The Shakespeare Conference: SHK 11.1334 Friday, 30 June 2000.
From: Larry Weiss <
Date: Thursday, 29 Jun 2000 11:44:30 PDT
Subject: 11.1317 Exploitation of Actors
Comment: Re: SHK 11.1317 Exploitation of Actors
First, I apologize for any confusion as to who is sending this post.
Yes, it is really me, Larry Weiss. The comment to which this responds
did not arrive at my usual e-mail address, so I have to use this
alternative in order to quote exactly from Mr. Myers post. I prefer not
to paraphrase as that would lose some of its flavor.

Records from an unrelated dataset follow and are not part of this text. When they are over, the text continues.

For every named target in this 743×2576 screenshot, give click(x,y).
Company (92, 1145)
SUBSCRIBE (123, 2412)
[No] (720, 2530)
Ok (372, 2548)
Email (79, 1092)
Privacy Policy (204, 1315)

Jeff Myers originally asked
> > >Wasn't Shakespeare part of a management team that
> > >exploited actors (at least, non-shareholding actors)?
And I asked in turn
> > Is "exploit" the currently PC term for "employ"?
to which he answers:
>Sadly, the two words have more often than not been synonymous, as almost
>anyone other than a Limbaugh-listening . . . would have realized after a
>few glimpses at the world.
Actually, the two words have different roots -- employ from the Latin
"implicare" and exploit from the Latin "explico, explicatum,
explicitum." A glance at a dictionary is often worth a lot more than "a
few glimpses" at the word (or did you really mean "world," Jeff). Can
you cite any reputable dictionary or thesaurus that defines the two
words as synonyms?
Then Jeff asks,
>Does anyone doubt that at least some actors
>in Shakespeare's day were exploited through their employment as actors?

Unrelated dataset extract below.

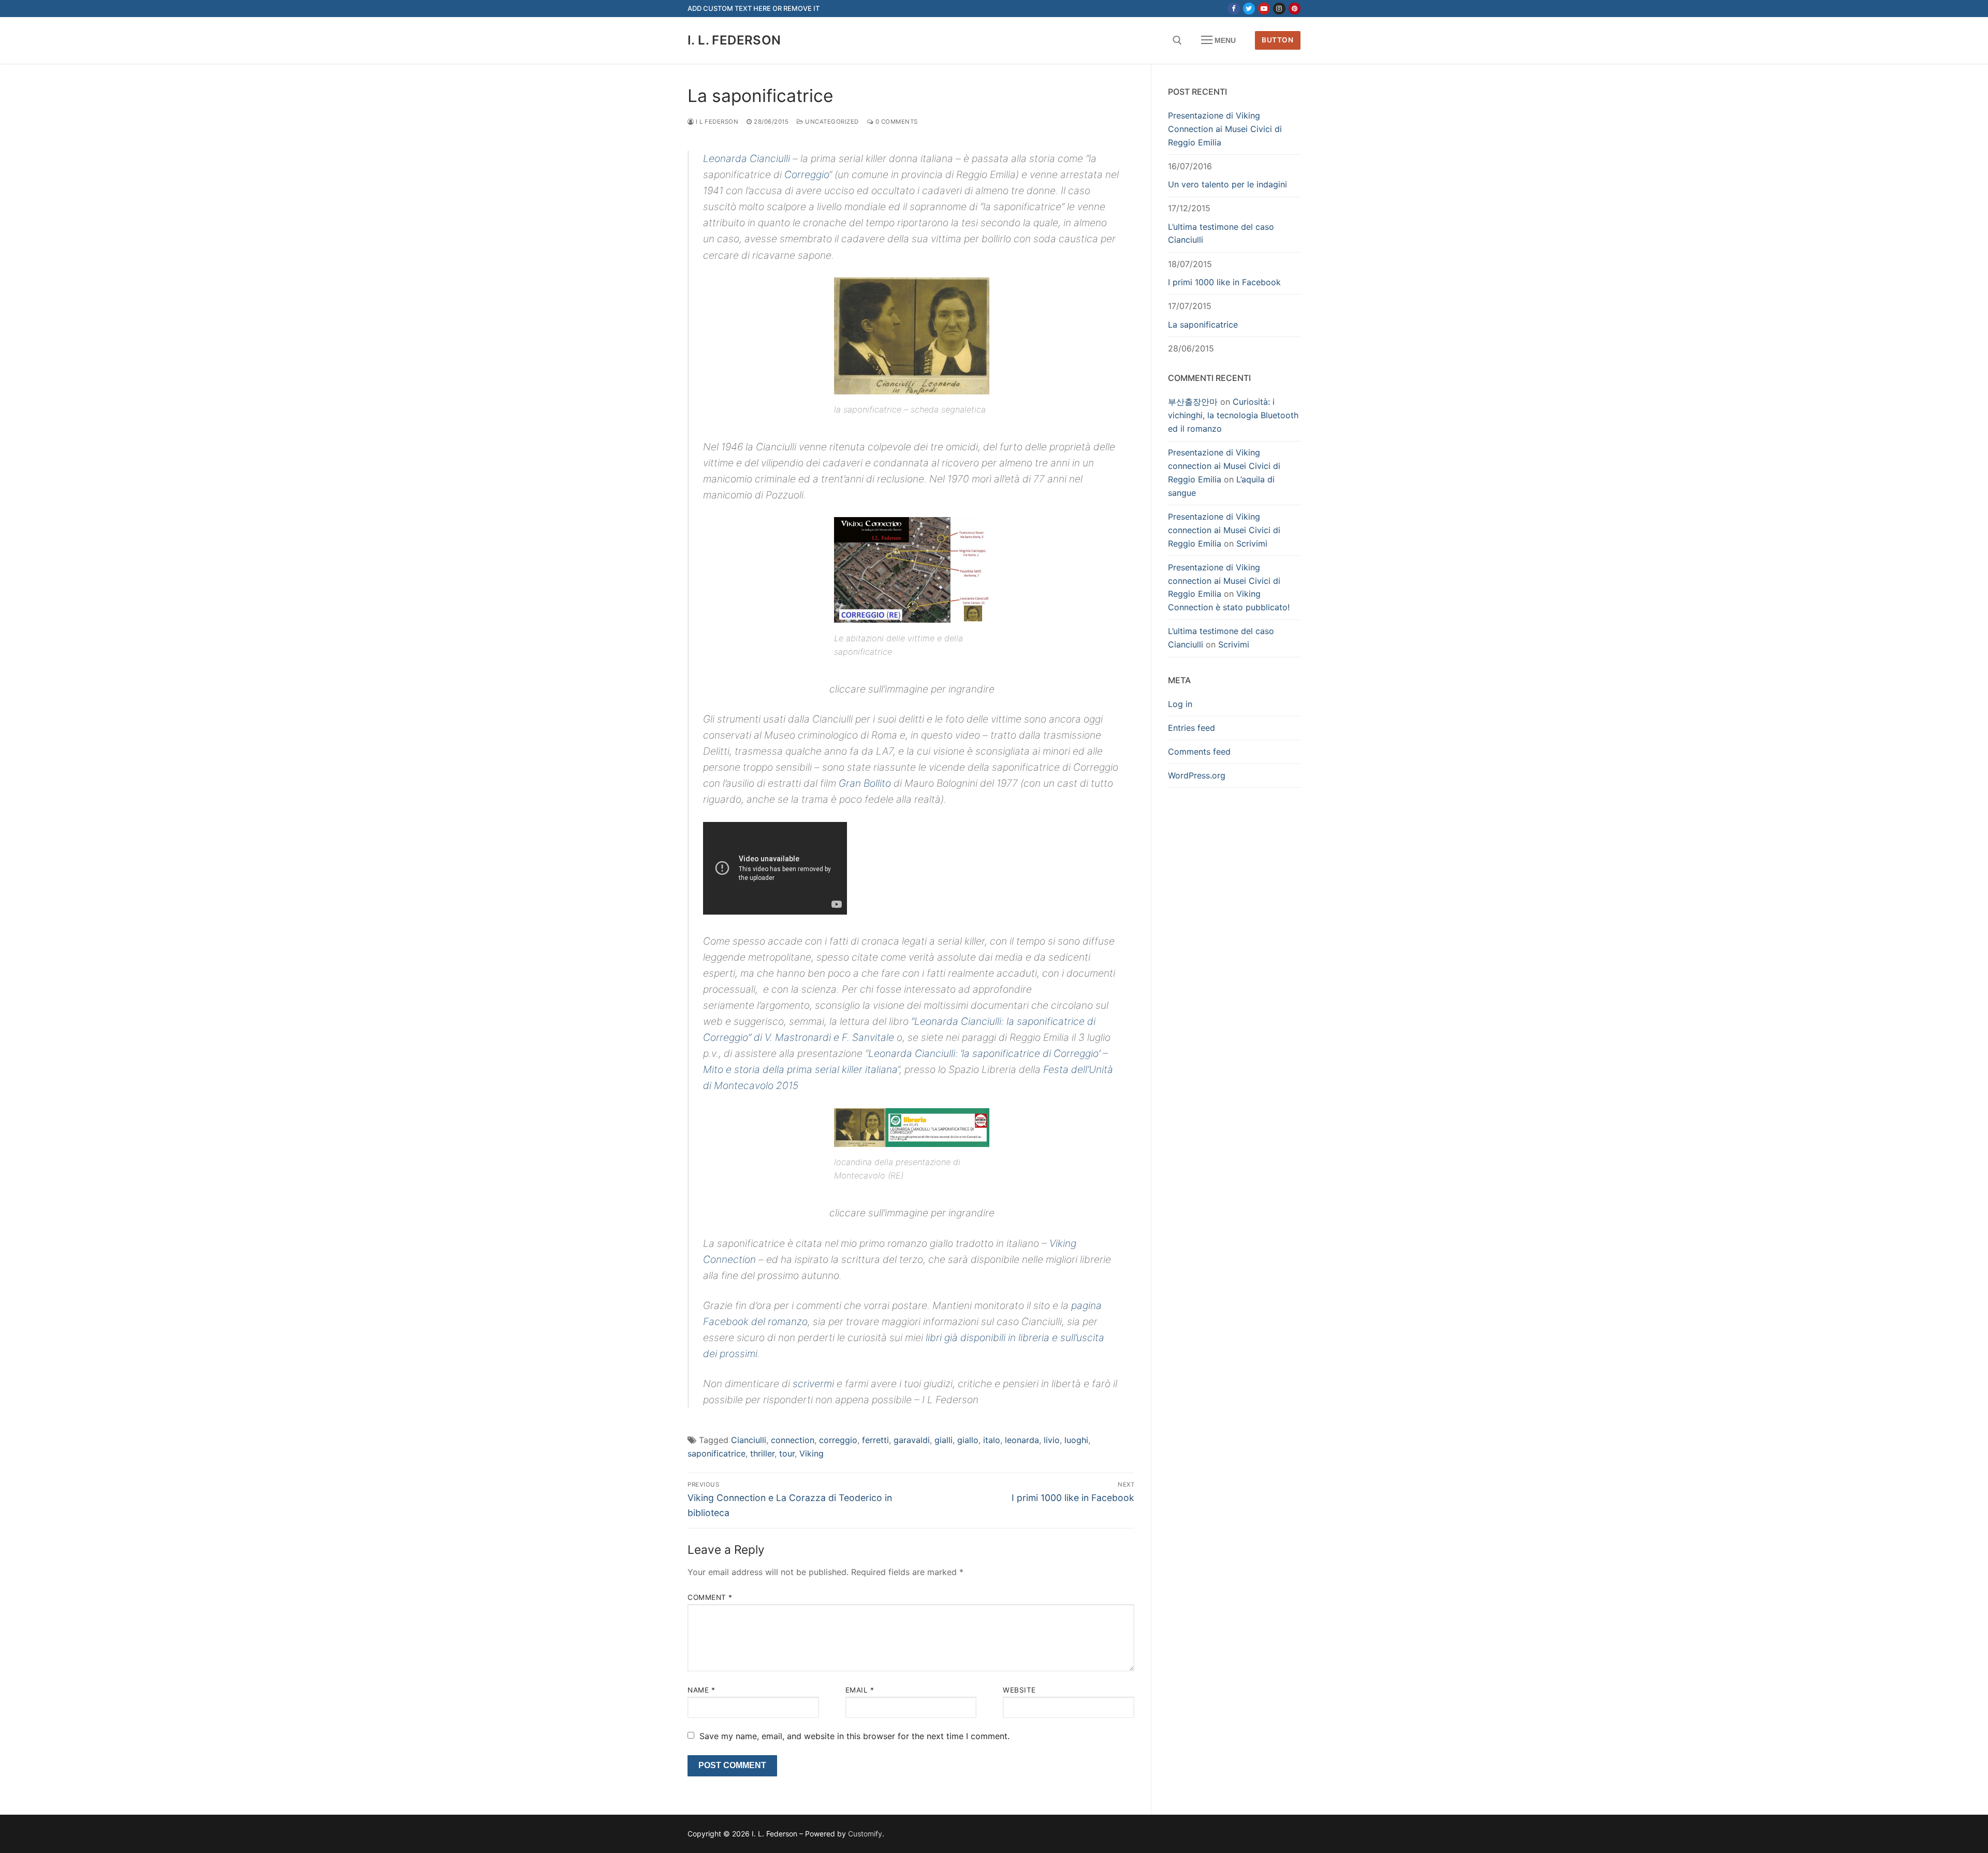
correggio (838, 1440)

>About Shakespeare's role in such exploitation I am unsure, which is why
I find this chillingly familiar. First of all, what evidence do you
have that anyone was "exploited"? (And what do you mean by exploitation,
anyway?) But even if there were some "exploitation," how can you justify
suggesting that Shakespeare (or anyone else for that matter)was guilty
of it when you admit being "unsure." This sounds like: "Does anyone
doubt that there are commies in the Department of the Army? As for
Secretary Stevens role in this, I am unsure, but lets accuse him and
have a nice bunch of public hearings."